Setlist, ağırlıklı olarak 2009 tarihli beşinci stüdyo albümlerinden seçilmişti. Çoğunluğu 10 dakikayı aştığından toplam 9 şarkı çalındı aslında. Bunların beş tanesi, "Hymn to the Immortal Wind"den, 3'ü geçen yıl çıkan "For My Parents"dan, biri de 2004 albümü "Walking Cloud and Deep Red Sky, Flag Fluttered and the Sun Shined"dan seçilmişti. Ben 2012 albümlerinden daha çok şarkıya yer verirler diye bekliyordum ama tercihleri ne olursa olsun fark etmezdi; Mono ne çalsa hiç söylenmeden dinlenir.

Konser boyunca sandalyede oturarak elektro gitar çalan Goto (Takaakira Goto)  ve Yoda'ya (Hideki Suematsu) karşılık, kadın basçı Tamaki Kunishi (klavye çalarken otursa da) gitarını ayakta çaldı. Saçları kapadığı için Goto ve Yoda'nın yüzlerini hiç göremedim ama beden dillerinden ne halde olduklarını anlamak mümkündü. Zaman zaman sandalyeden yere düşecek kadar müzikle sürükleniyorlardı, koca bir nehir gibi gürül gürül akan gitarlar salondaki kitleyi de önüne katıp ruhları ayaklandırdı.

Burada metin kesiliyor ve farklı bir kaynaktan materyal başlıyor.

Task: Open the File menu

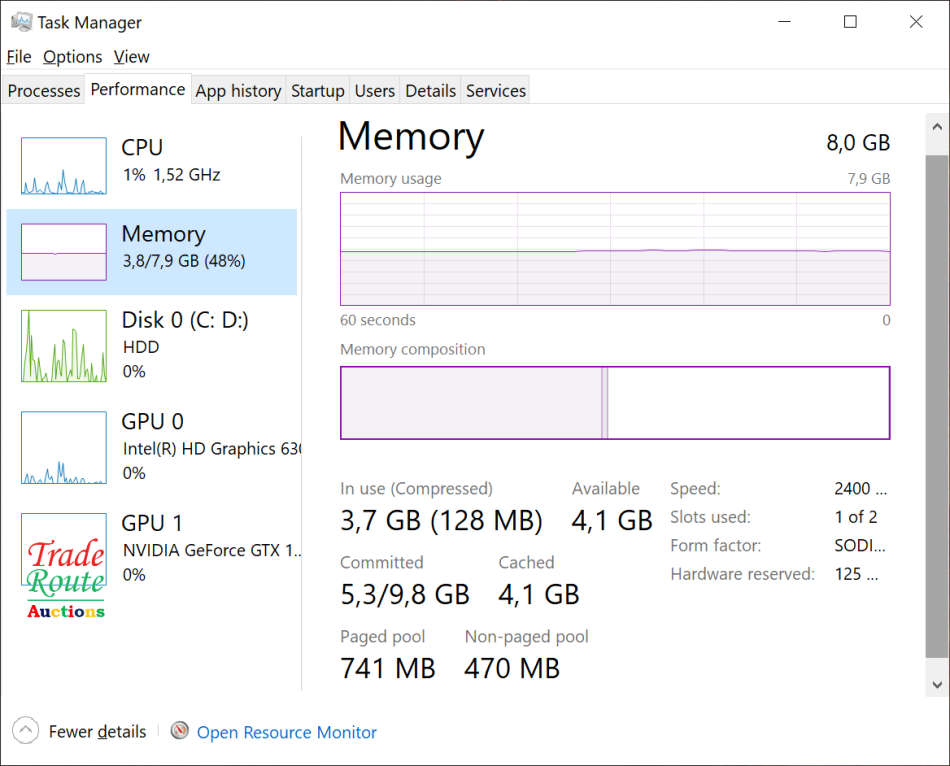Action: point(19,57)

Müziğin çok gürültülü ya da sessiz olması da fark etmiyor bu hissin ortaya çıkması için. Şarkıları yavaş başlayıp giderek yükseliyor ve ilerledikçe kreşendonun etkisiyle salonda adeta duvarlar iniyor, tuğlalar yerinden fırlıyor. İtiraf edeyim bu büyük güç karşısında gözyaşlarımı tutamadığım anlar oldu. Biletler tamamen satıldığı için çok kalabalıktı Salon ama oldukça karanlıktı; sanırım gören olmadı teslimiyetimi.

Tek kelime etmeden dinleyicisini bu kadar sarsabilen gruplara saygım çok büyük. Enstrüman o kadar tutkuyla çalınırsa söze de gerek kalmıyor. Ne ironik ki ben gece gece (ya da bir diğer deyişle sabah sabah) yazdım durdum; ne desem yeterli olmayacağını, o müziğin kişisel olarak deneyimlenmesi gerektiğini bildiğim halde yazdım durdum. Son olarak konser sırasında şu karara vardım: Eğer cennet diye bir yer varsa, bu geceki konser gibi bir atmosfer olabilir orada. Başlangıçtaki ideal hayat hayalimi destekleyen bir düşünce bu. Sonuçta ütopik bir gece sona erdi.

Setlist: Legend - Burial at Sea - Dream Odyssey - Pure as Snow (Trails of the Winter Storm) - Follow the Map - Unseen Harbor - Ashes in the Snow - Halycon (Beautiful Days) - Everlasting Light

(Not: Dalgınlıkla fotoğraf makinemi evde unutup çıkmışım sokağa. İmdadıma Salon için çalışan fotoğrafçı Ali Güler yetişti ve sabah erken saatlerde fotoğrafları bana ulaştırdı. Bu yazıdaki görsel materyal ona aittir. Kendisine müteşekkirim.)